The previous few months have hit significantly near house for many who lived by the Holocaust. In a press release issued by the Toronto Holocaust Museum, 19 survivors spoke of a “seismic shift” since Oct. 7.
“Our children who were raised to believe that they were far from the horrors of 1930s Germany are recognizing that the cycle of Jew hatred is not over,” they wrote.
To Fogel, what distinguishes the present wave of antisemitism from the previous is the position of presidency and police.

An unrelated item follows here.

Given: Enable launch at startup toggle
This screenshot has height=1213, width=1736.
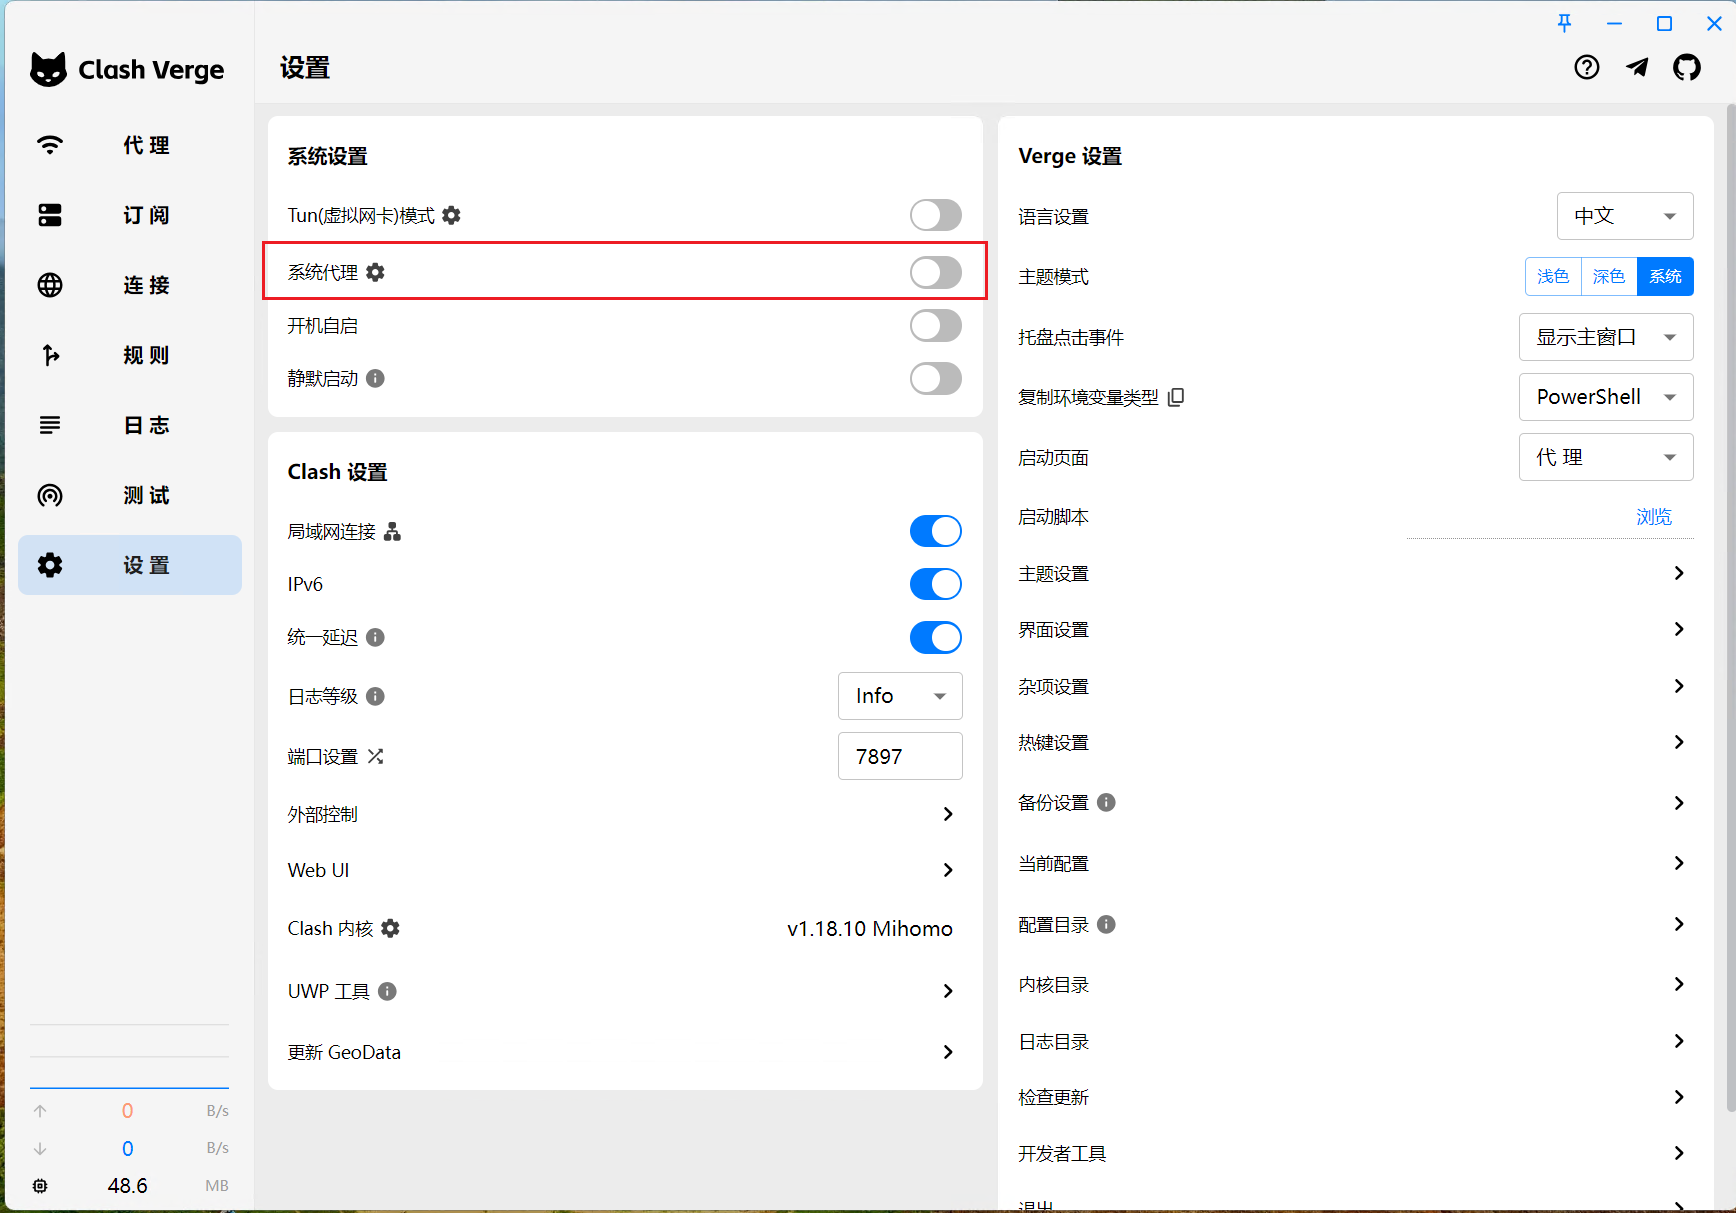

“Back then, it was driven by government and by officialdom within Germany,” he stated. “Here we see that the political sector, law enforcement, civil society by and large, has been unequivocal in its support for the Jewish community and its condemnation of what the Jewish community has been experiencing.”
The Mount Sinai hospital protest was condemned by the mayor, premier and prime minister. Toronto Police opened an investigation, and elevated patrols alongside town’s hospital row.
The response has been missing in lots of respects, “but the will and the determination to protect the community, to stand with the community, I think, has been articulated and expressed by all levels of government,” Fogel stated.
“And certainly by law enforcement, who have in many respects done a remarkable job in signaling that they don’t just have the Jewish community’s back, that they will be standing side by side and in front of the Jewish community as they have to contend with these particular threats and challenges.”